The Blue House announced President Moon Jae-in’s appointments for presidential chief of staff and senior secretary for civil affairs on December 31.
Chief of Staff Noh Young-min, who finished his 11-month service for Moon, presented the briefing and reported two new cabinet members: Yoo Young-min as the new presidential chief of staff and Shin Hyun-soo as the new senior secretary for civil affairs.
Yoo was the first minister of science and ICT in Moon administration. He was recruited by Moon to run in general elections for the Democratic Party, and staged unsuccessful bids for a legislative seat in Busan in 2016 and 2020. Before starting his political career, he led the ICT division at POSCO, a South Korean steel-making company. Given his background as an ICT expert, Yoo has been noted as the right person to support Moon in pursuing various state affairs while leading the fourth industrial revolution.
“Basically, he seems to want a working-level chief of staff rather than a former politician,” said Bae Jong-ho, a professor in Sehan University in South Korea, in an interview with a local news outlet. Bae said that Yoo’s background as an ICT expert is interesting compared his predecessors’ political careers.
“First of all, I will diligently listen to opinions from outside and deliver them to the president diligently,” Yoo said in a briefing.

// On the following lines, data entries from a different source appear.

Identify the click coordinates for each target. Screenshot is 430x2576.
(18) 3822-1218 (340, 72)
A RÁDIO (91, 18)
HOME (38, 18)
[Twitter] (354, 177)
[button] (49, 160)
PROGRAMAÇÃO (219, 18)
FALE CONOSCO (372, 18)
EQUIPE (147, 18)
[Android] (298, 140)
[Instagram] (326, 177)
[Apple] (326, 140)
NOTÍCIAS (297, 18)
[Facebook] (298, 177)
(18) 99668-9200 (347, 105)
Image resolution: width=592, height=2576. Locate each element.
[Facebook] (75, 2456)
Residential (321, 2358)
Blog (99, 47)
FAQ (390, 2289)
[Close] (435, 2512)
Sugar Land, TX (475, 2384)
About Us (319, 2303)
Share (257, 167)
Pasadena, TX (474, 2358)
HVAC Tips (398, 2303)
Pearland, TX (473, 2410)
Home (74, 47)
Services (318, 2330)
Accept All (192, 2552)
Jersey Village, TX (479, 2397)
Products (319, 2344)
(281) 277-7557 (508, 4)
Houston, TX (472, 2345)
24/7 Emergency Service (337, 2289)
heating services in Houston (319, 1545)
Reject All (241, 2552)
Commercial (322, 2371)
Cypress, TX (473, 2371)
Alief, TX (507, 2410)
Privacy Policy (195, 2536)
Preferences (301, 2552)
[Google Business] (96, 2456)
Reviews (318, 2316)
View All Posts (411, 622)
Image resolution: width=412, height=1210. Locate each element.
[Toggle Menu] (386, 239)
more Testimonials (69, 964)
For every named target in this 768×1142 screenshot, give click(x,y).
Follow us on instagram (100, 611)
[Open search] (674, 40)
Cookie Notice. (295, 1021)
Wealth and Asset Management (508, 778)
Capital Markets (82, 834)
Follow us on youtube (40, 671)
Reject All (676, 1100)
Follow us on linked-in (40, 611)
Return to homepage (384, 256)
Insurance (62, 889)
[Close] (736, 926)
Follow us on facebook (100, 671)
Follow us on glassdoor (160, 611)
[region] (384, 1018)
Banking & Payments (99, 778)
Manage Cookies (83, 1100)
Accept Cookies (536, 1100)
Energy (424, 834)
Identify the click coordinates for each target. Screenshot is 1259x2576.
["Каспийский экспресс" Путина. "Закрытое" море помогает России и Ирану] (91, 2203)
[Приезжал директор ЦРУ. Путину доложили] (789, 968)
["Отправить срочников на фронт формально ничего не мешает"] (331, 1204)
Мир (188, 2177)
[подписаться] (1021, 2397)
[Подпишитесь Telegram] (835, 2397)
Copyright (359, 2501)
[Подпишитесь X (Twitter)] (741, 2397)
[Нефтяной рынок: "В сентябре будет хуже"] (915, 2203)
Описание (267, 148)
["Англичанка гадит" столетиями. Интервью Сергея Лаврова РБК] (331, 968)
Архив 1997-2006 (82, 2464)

South Korea’s Ambassador to Russia Woo Yoon-keun, who is also one of Moon’s closest political allies, was noted as a strong candidate for the presidential chief of staff position last month. Local media reported that he turned down the offer from the Blue House due to his family’s objection.
Shin, the new senior secretary for civil affairs, had worked with Moon in the Roh Moo-hyun administration when Moon was himself a senior secretary for civil affairs. Noh said in a briefing that Shin and Moon shared a philosophy on prosecution reform, which remains one of the Moon administration’s top priorities but is a hotly contested subject. Noh particularly pointed to Shin as a staunch expert in reforming the judicial system due to his recent experience working as a planning director at the National Intelligence Service.
“I came to take on my duties at a difficult time, and I will do my best to do what I can, although it is not enough in many ways,” Shin said in a briefing.
Meanwhile, Moon rejected the resignation of Kim Sang-jo, presidential chief of staff for policy, and instead restated his confidence in Kim. Moon said that it is not the right time to replace Kim, who has to deal with various pending issues in the process of grappling with the COVID-19 pandemic.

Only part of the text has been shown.